Have you ever been coloring with your three-year-old and suddenly found yourself really into it? Like, all of a sudden, that smiling giraffe with the friendly ladybug—who, let’s be honest, probably doesn’t even live on the African plains—matters. You’ve outlined every spot with precision. The tongue jauntily hanging out of its mouth is the perfect shade of strawberry red. The shading? Impeccable.
And then, just as you're admiring your masterpiece, a precious little hand juts out from under your elbow holding the worst possible shade of yellow-green. A tiny voice says, “I help you make it better.”
My palms are sweating just thinking about it.
That quick, gut-wrenching twist of grief for what was hits you—hard—for about .2 seconds. You muster a whisper: “Oh, thank you so much, that’s just what it needed.” Then you sit back and let the chaos commence. Swaths of mismatched color flood everything you spent the last eight minutes so carefully creating.
What is that feeling? And why does it come on so strong? It was just a random page in the Happy Animals coloring book you picked up at Ollie’s for $1.50. Honestly, you didn’t even want to color the giraffe in the first place. But somehow, it became important.

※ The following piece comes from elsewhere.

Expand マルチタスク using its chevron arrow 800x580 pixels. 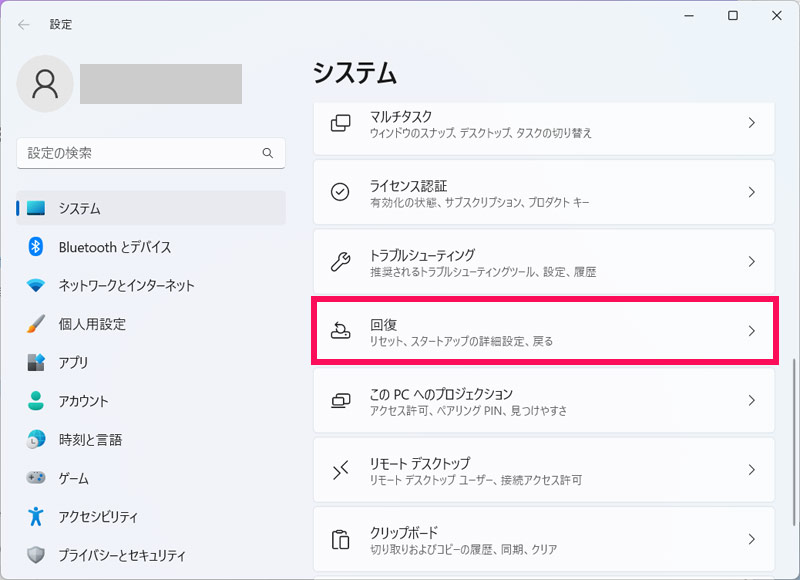tap(751, 123)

Sometimes, I think that feeling stems from fear. As a stay-at-home mom, I’ve boxed up so much of myself and gently set it aside in order to build this family I love so dearly. Not that I’ve done it perfectly—but I’ve certainly poured my heart into it. And when you invest so much of yourself into something, it’s hard not to want to control every aspect. Every variable. Every interaction. Every outcome. Every tiny moment.
That need for control can slowly tie itself to the core of who you are. With every tug, it becomes another thread binding you to a false reality—one where messes are mistakes and interruptions are failures. I’ve become Gulliver, tied down by the tiniest ropes on the island of Lilliput.

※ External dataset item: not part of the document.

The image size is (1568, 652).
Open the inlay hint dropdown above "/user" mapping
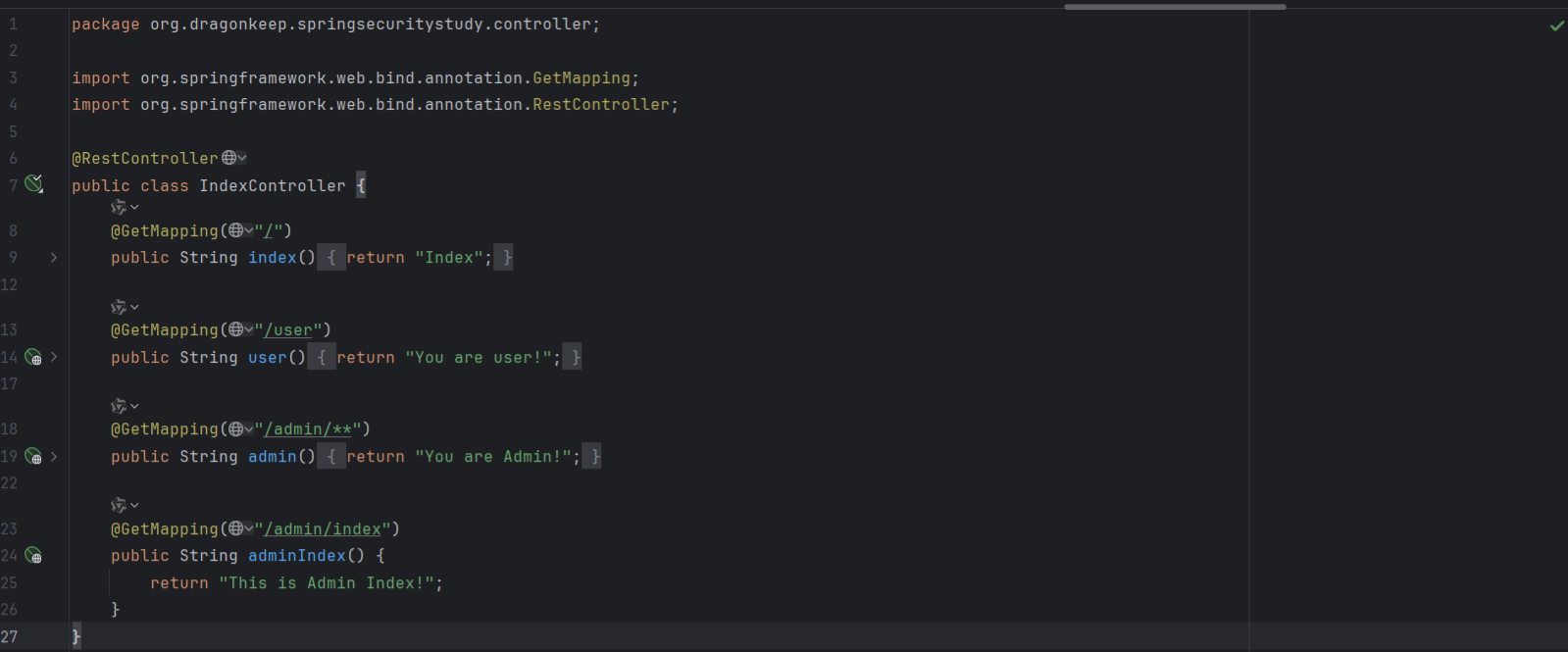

But life is messy. And yes, structure is necessary. Rules matter. Boundaries are important. But also—what can you say yes to today? What sweet, unexpected beauty are your children trying to add to your life that, in the moment, doesn’t seem to fit your narrative?
Because here’s the thing: One day, you’ll dig out that old coloring book from the bottom of the art closet. You’ll flip through the pages during a triumphant purge and stumble upon that cheerful little giraffe. And you might even find yourself longing to smell that awful yellow-green crayon again. Because your baby made those marks. With soft, slightly sticky hands gripping that crayon so tightly it left a little crinkle on the page.
Isn’t that the moment we’re trying to craft?
Without the wild colors that don’t belong in Africa on a giraffe, all you have is a really good coloring job—done by a thirty-something woman. Is that the picture you’re going to tear out and tape to the fridge?
No, friend.
So today, just for a moment, let them make it beautiful.